- Location in Salamanca
- Villaverde de Guareña Location in Spain
- Coordinates: 41°03′50″N 5°31′35″W﻿ / ﻿41.06389°N 5.52639°W
- Country: Spain
- Autonomous community: Castile and León
- Province: Salamanca
- Comarca: La Armuña

Government
- • Mayor: Ángel Mellado (People's Party)

Area
- • Total: 15.87 km^{2} (6.13 sq mi)
- Elevation: 831 m (2,726 ft)

Population (2025-01-01)
- • Total: 128
- • Density: 8.07/km^{2} (20.9/sq mi)
- Time zone: UTC+1 (CET)
- • Summer (DST): UTC+2 (CEST)
- Postal code: 37428

= Villaverde de Guareña =

Villaverde de Guareña is a Spanish municipality of the province of Salamanca, in the autonomous community of Castile and León. It is in the district of La Armuña. It belongs to the Judicial district of Salamanca and the commonwealth of La Armuña.
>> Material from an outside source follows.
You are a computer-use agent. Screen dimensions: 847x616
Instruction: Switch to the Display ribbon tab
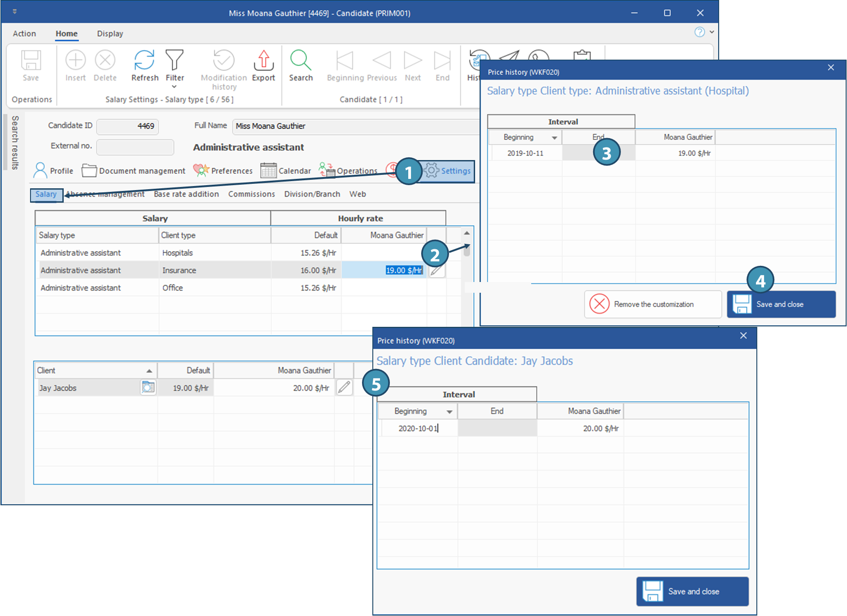click(110, 34)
The municipality is formed by the locality of Villaverde de Guareña and Cañadilla, it occupies a total surface of 15.87 km^{2} and following the demographic data gathered by the municipal register elaborated by the INE in the year 2017, it has a total of 149 inhabitants.

== History ==
Founded by the Kings of Leon in the Middle Ages, Villaverde de Guareña was framed in the Armuña quarter of the jurisdiction of Salamanca, inside the Kingdom of León calling itself Speola. With the creation of the current provinces in 1833, Villaverde de Guareña was framed inside of the province of Salamanca, inside of the region of León. On 2 of July 1916, the village changed its official denomination from Villaverde to Villaverde de Guareña.